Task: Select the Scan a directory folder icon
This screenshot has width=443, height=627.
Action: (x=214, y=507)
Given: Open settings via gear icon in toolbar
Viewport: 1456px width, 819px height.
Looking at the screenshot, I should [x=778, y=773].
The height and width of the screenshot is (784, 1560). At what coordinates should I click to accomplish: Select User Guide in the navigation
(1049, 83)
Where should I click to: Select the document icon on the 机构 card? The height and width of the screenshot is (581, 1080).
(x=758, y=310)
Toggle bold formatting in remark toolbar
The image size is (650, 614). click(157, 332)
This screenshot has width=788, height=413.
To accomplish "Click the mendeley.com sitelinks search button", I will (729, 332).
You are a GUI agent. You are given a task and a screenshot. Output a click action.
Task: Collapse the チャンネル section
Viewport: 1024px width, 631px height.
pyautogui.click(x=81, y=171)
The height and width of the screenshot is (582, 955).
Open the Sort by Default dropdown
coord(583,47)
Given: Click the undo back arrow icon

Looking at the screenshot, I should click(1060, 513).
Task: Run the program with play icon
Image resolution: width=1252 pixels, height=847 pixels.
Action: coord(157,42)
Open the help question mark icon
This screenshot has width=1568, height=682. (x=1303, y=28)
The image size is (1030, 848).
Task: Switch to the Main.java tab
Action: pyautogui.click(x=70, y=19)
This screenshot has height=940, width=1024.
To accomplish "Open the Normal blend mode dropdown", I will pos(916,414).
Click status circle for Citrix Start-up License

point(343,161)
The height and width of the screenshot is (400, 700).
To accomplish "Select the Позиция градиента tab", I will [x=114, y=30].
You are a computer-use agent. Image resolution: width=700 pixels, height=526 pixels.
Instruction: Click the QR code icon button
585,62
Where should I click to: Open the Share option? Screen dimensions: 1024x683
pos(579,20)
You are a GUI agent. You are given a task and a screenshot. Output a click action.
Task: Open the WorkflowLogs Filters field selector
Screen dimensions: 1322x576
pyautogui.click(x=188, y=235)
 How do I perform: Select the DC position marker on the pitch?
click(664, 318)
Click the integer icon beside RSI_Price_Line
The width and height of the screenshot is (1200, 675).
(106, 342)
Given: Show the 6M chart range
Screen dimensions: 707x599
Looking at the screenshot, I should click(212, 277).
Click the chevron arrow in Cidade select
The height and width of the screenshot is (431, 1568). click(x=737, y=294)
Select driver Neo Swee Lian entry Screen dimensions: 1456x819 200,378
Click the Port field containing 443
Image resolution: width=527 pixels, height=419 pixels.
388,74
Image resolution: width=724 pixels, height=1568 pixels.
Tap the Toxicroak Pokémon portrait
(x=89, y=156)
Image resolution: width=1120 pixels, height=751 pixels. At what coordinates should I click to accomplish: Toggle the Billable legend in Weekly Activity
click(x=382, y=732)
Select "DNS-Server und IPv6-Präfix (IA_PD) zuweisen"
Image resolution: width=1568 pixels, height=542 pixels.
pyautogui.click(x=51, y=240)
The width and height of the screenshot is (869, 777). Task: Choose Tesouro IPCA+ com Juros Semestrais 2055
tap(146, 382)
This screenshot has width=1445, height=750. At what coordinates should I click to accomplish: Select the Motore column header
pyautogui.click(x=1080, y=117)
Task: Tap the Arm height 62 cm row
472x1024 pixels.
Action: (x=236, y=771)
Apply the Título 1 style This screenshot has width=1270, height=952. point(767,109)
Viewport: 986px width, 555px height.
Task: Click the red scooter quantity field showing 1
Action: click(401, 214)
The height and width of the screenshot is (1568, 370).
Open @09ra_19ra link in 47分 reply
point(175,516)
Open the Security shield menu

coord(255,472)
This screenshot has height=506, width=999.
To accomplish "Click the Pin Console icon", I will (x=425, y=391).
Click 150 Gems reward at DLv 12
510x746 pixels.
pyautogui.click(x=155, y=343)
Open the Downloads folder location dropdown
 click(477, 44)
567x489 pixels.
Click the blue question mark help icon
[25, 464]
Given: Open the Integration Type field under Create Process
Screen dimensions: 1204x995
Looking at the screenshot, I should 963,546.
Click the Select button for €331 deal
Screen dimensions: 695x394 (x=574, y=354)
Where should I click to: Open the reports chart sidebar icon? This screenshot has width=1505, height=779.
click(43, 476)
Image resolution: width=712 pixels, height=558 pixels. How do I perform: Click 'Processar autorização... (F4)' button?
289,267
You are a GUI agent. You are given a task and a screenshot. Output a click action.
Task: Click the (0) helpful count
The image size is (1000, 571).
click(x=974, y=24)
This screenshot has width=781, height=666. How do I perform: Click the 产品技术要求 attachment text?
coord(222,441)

- [REQUIREMENT]: Reproduce verbatim the stretch of the entries from the very first line through the line containing "Action: coord(157,42)", with both ends included.

- [EXERCISE RESPONSE]:
Task: Select the Scan a directory folder icon
This screenshot has width=443, height=627.
Action: (x=214, y=507)
Given: Open settings via gear icon in toolbar
Viewport: 1456px width, 819px height.
Looking at the screenshot, I should [x=778, y=773].
The height and width of the screenshot is (784, 1560). At what coordinates should I click to accomplish: Select User Guide in the navigation
(1049, 83)
Where should I click to: Select the document icon on the 机构 card? The height and width of the screenshot is (581, 1080).
(x=758, y=310)
Toggle bold formatting in remark toolbar
The image size is (650, 614). click(157, 332)
This screenshot has width=788, height=413.
To accomplish "Click the mendeley.com sitelinks search button", I will (729, 332).
You are a GUI agent. You are given a task and a screenshot. Output a click action.
Task: Collapse the チャンネル section
Viewport: 1024px width, 631px height.
pyautogui.click(x=81, y=171)
The height and width of the screenshot is (582, 955).
Open the Sort by Default dropdown
coord(583,47)
Given: Click the undo back arrow icon

Looking at the screenshot, I should click(1060, 513).
Task: Run the program with play icon
Image resolution: width=1252 pixels, height=847 pixels.
Action: coord(157,42)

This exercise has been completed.